Document text:
>> Start

The Case of the Great Lakes Chippewas of Wisconsin

The Chippewas of Northern Wisconsin continue to experience a peculiarly American form of apartheid, characterized by segregation, discrimination, cultural imperialism, and everyday violence. While the blatant stigmatization, disempowerment, and violence reached its modern day zenith in the spear fishing conflict of the 1980s and 1990s, ongoing patterns of racism and violence remain embedded in the culture. The purpose of this paper, then, is to explore the ways in which contemporary patterns of oppression continue to shape the climate in which anti–American Indian violence occurs in this particular region.



Native Americans across the country continue to experience myriad and interrelated forms of economic, political, and social oppression. This is evident in practices ranging from negative cultural imaging, treaty abrogations, and even violence. Yet such efforts have not gone unchallenged. In fact, recent years have seen extensive resistance on the part of American Indians, as they reassert their remaining treaty rights around land, resources, and self-governance. That American society at large is not ready for this relatively novel activism has been apparent in episodes of retaliatory violence intended to reassert Western control of American Indians and their resources. In what follows we examine recent experiences of Wisconsin Chippewas as an illustration of this cycle. In particular, we provide an overview of the oppressive conditions in this part of the nation, followed by consideration of recent American Indian activism and resistance in the region. Finally, we trace the patterns of reactionary violence that have met such efforts at self-assertion.

A lingering and crucial element of Native American reactions to genocidal [End Page 590] and ethnocidal practices that have characterized white–American Indian relations has been continued demands for sovereignty and self-determination. Frequently, this has been manifest in the invocation of rights claims—specifically, treaty, land, fishing, and resource rights. However, it has been precisely these demands that have, in turn, initiated anti-Indian violence (Ryÿser 1992, 1993; Grossman 1999). This is perhaps not an unexpected or surprising development, since hegemony and the practices of insurgency are inherently dynamic and unstable. It is the case that

the insurgent process is one whereby subordinate group members introduce a particular tactic, the dominant group, over time, adjusts, counteracts, and often neutralizes that particular subordinate group strategy. . . . The end result of the struggle is often a reshaping of the existing stratification structure.

>> End

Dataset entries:

>> Start

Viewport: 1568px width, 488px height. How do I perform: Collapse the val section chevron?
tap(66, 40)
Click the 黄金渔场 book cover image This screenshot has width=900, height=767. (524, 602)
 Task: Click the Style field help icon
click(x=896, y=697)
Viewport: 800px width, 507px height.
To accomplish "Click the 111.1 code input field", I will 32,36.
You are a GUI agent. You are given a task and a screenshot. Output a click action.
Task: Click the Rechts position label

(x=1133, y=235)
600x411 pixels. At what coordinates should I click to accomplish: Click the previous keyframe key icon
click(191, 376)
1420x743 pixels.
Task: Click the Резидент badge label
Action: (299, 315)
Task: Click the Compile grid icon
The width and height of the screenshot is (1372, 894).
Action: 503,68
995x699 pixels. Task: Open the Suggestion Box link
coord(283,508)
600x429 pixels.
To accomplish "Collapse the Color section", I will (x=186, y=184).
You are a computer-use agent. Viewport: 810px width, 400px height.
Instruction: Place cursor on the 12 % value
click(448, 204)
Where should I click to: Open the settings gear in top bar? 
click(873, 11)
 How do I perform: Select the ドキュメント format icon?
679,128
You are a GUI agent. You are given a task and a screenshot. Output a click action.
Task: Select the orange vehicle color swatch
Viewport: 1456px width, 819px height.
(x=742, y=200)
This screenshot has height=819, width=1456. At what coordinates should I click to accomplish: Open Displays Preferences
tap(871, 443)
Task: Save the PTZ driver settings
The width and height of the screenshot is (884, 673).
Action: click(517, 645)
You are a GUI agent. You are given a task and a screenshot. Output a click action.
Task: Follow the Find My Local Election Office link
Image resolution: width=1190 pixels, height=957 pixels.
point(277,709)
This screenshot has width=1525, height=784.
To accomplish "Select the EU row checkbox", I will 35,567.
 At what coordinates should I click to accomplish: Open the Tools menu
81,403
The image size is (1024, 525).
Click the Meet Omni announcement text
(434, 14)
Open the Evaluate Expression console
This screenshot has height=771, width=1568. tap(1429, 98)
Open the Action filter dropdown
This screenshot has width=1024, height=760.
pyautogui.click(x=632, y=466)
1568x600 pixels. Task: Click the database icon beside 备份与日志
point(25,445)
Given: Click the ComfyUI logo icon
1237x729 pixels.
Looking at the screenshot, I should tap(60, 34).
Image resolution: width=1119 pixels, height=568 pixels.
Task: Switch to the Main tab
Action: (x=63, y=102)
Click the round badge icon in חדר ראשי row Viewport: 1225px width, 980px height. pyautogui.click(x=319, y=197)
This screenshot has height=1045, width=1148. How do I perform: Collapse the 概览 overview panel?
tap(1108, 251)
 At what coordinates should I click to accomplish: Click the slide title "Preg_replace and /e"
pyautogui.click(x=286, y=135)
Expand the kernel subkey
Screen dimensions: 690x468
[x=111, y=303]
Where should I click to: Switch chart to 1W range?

>> End

Task requirements:
A. Reproduce the Wisconsin Chippewa passage verbatim, everything from "The Case of" down to "this particular region.".
B. Name each feature that the Wisconsin Chippewa passage says characterizes the form of apartheid experienced by the Chippewas of Northern Wisconsin.

The replies:
A.
The Case of the Great Lakes Chippewas of Wisconsin

The Chippewas of Northern Wisconsin continue to experience a peculiarly American form of apartheid, characterized by segregation, discrimination, cultural imperialism, and everyday violence. While the blatant stigmatization, disempowerment, and violence reached its modern day zenith in the spear fishing conflict of the 1980s and 1990s, ongoing patterns of racism and violence remain embedded in the culture. The purpose of this paper, then, is to explore the ways in which contemporary patterns of oppression continue to shape the climate in which anti–American Indian violence occurs in this particular region.

B.
- segregation
- discrimination
- cultural imperialism
- everyday violence